» **How to complete this task**: In the entries below, spot each line with the word "will" and copy it.

» **Task input**:
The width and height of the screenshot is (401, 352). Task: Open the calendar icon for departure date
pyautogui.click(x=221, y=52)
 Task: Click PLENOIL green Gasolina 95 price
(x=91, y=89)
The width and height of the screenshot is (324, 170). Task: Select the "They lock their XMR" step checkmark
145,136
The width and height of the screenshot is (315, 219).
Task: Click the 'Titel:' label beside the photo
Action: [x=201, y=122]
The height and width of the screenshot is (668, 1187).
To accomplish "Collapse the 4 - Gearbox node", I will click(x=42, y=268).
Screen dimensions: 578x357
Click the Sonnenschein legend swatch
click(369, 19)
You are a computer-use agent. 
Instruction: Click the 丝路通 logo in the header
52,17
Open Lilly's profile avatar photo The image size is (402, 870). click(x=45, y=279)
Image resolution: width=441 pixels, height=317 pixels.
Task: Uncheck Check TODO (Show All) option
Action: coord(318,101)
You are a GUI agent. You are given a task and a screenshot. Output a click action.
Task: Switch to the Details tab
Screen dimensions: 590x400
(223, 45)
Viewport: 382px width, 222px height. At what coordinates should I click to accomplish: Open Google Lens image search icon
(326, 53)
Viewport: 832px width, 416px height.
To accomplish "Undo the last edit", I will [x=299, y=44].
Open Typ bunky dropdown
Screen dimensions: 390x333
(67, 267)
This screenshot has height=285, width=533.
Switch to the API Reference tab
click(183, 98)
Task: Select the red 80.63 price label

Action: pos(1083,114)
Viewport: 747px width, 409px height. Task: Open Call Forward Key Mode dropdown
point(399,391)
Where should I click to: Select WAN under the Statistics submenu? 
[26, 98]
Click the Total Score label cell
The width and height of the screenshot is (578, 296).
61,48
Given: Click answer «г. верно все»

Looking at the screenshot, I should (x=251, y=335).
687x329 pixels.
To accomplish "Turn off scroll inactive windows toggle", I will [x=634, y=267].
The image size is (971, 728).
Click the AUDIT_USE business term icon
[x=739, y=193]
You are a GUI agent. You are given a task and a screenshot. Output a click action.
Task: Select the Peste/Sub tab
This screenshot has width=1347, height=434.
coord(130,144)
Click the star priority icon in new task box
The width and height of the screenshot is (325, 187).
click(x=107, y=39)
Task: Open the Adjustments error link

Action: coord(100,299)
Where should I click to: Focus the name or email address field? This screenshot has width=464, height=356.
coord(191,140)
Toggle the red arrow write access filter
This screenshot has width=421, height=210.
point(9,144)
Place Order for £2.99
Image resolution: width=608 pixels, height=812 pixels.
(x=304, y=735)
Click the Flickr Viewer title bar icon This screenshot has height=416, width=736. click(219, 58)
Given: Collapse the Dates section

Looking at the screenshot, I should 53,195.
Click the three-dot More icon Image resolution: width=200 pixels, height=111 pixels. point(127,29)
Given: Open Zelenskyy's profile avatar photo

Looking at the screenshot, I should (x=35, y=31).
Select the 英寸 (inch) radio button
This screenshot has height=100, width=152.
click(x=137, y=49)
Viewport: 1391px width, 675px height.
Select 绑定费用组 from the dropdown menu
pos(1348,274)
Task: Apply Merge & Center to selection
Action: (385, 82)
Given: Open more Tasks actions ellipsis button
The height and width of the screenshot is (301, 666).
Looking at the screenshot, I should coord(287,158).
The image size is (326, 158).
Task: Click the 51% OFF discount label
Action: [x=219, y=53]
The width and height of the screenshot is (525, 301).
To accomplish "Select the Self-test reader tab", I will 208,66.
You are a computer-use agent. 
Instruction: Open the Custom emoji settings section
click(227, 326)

» **Your solution**:
To accomplish "Collapse the 4 - Gearbox node", I will click(x=42, y=268).
To accomplish "Undo the last edit", I will [x=299, y=44].
To accomplish "Turn off scroll inactive windows toggle", I will [x=634, y=267].
To accomplish "Select the Self-test reader tab", I will 208,66.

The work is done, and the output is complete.